Los 75 años de la Gegantona Violant y el Gegant Moro conmemoran la incorporación de estas figuras emblemáticas a la comparsa de la ciudad de Lleida, un hecho que se remonta al año 1951 y que se enmarca en el proceso de consolidación de la cultura popular de posguerra.
Según explica Pau Plana, técnico de Fiestas y Cultura Popular del Ayuntamiento de Lleida, este período es clave porque “A finales de los 40 y principios de los 50 llegan buena parte de las figuras que configuran la comparsa de los gigantes de la ciudad”.
En este contexto, la Gegantona Violant llega en 1951, mientras que el Gegant Moro se incorpora al día siguiente, dentro del marco del pregón de la Festa Major, hecho que evidencia la importancia festiva del momento: “La gegantona llega el día 9 por la tarde y el gegant moro se incorpora al día siguiente”.
Un aniversario con sentido de ciudad
La conmemoración de los 75 años no es solo una efeméride simbólica, sino una manera de reforzar la identidad colectiva y el vínculo con la fiesta mayor. Tal como destaca Pau Plana: “Representa poner un poquito en el centro estas celebraciones, hacer memoria de la cultura popular”.

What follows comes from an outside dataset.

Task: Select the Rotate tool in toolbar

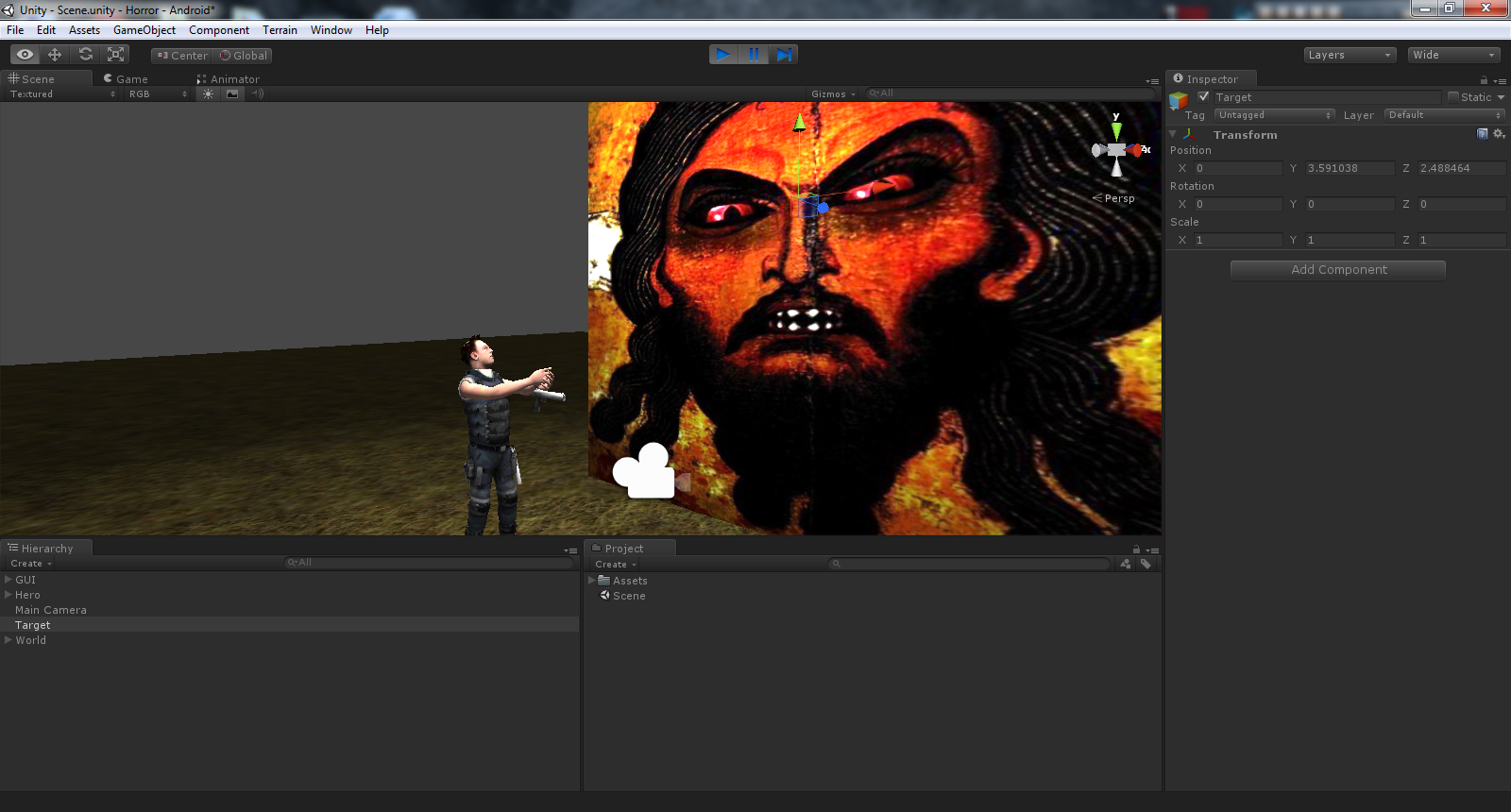Action: coord(86,55)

En este sentido, los gigantes no son solo figuras festivas, sino elementos que ayudan a construir relato e identidad dentro de la Festa Major de Lleida.
Centralidad dentro de la fiesta y proyección pública
Durante estos aniversarios, la presencia de los gigantes se hace más visible en la programación y la imagen de la fiesta: “Les intentan dar una centralidad con el mismo cartel de las fiestas”, explica Pau Plana.
Esto implica que la Gegantona Violant y el Gegant Moro no solo se recuerdan, sino que forman parte activa del relato visual y simbólico de la Festa Major.
Patrimonio vivo y en evolución
A pesar de su antigüedad, estas figuras continúan formando parte de un patrimonio vivo que se mantiene gracias a restauraciones y cuidado constante. Su función actual también pasa por la difusión y la educación cultural. La Casa de los Gigantes actúa así como espacio de preservación y divulgación, donde se conserva no solo la memoria de la Violant y el Moro, sino de toda la comparsa gigantesca.
Una tradición que conecta generaciones
Según Pau Plana, la cultura popular continúa teniendo una presencia destacada en la ciudad: “Se ve con la presencia del público, las diferentes actividades de cultura popular, hay una buena propuesta de espectáculo y contenido simbólico”. Y añade una visión optimista sobre el futuro: “Poco a poco, pero se va trabajando en un buen sentido”.
Los 75 años de la Gegantona Violant y el Gegant Moro son mucho más que una fecha conmemorativa: son la confirmación de un legado cultural que continúa vivo dentro de la ciudad de Lleida. Figuras nacidas en un contexto histórico concreto, pero que hoy continúan siendo símbolo de identidad, fiesta y memoria colectiva.